Start Provided material
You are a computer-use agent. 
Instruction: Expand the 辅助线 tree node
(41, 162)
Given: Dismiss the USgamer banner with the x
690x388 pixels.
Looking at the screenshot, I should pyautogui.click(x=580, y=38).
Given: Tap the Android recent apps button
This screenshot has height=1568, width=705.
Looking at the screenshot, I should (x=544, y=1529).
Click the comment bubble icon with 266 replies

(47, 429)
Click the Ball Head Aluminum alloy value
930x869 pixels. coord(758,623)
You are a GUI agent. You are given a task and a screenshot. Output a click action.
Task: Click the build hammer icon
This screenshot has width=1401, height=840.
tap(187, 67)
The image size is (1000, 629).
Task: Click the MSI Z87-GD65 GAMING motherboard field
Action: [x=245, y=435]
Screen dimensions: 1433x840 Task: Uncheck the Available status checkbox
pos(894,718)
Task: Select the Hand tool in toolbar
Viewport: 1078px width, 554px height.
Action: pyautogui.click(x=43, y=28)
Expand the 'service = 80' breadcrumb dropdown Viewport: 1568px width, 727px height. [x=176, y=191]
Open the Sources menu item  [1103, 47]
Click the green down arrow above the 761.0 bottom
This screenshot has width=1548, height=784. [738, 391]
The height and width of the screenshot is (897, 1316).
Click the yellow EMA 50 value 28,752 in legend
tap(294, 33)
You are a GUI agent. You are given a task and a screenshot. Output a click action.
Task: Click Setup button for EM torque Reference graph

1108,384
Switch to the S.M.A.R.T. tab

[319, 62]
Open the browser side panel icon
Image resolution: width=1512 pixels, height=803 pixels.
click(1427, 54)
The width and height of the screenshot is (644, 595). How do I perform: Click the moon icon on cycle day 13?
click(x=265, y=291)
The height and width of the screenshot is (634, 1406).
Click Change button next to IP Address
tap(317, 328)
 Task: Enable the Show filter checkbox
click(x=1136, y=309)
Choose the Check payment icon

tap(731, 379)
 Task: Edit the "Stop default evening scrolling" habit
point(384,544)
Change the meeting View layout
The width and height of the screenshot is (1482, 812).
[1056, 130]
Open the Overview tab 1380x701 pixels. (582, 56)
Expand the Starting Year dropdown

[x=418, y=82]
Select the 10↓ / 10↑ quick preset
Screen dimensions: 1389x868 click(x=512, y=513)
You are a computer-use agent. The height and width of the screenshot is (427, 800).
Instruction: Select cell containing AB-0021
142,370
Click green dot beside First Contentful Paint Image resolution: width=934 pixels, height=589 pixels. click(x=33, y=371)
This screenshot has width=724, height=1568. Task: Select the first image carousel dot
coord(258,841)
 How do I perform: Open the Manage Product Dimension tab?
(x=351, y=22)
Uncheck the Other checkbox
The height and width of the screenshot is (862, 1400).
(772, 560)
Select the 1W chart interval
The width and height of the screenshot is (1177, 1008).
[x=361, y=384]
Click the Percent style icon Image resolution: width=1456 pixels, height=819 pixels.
End Provided material
* Problem to work on *
Copy out the lines from the line with "Task: Enable the Show filter checkbox" to the line with "Screen dimensions: 1389x868", both included, and reproduce them as they appear above.

* Problem solution *
 Task: Enable the Show filter checkbox
click(x=1136, y=309)
Choose the Check payment icon

tap(731, 379)
 Task: Edit the "Stop default evening scrolling" habit
point(384,544)
Change the meeting View layout
The width and height of the screenshot is (1482, 812).
[1056, 130]
Open the Overview tab 1380x701 pixels. (582, 56)
Expand the Starting Year dropdown

[x=418, y=82]
Select the 10↓ / 10↑ quick preset
Screen dimensions: 1389x868 click(x=512, y=513)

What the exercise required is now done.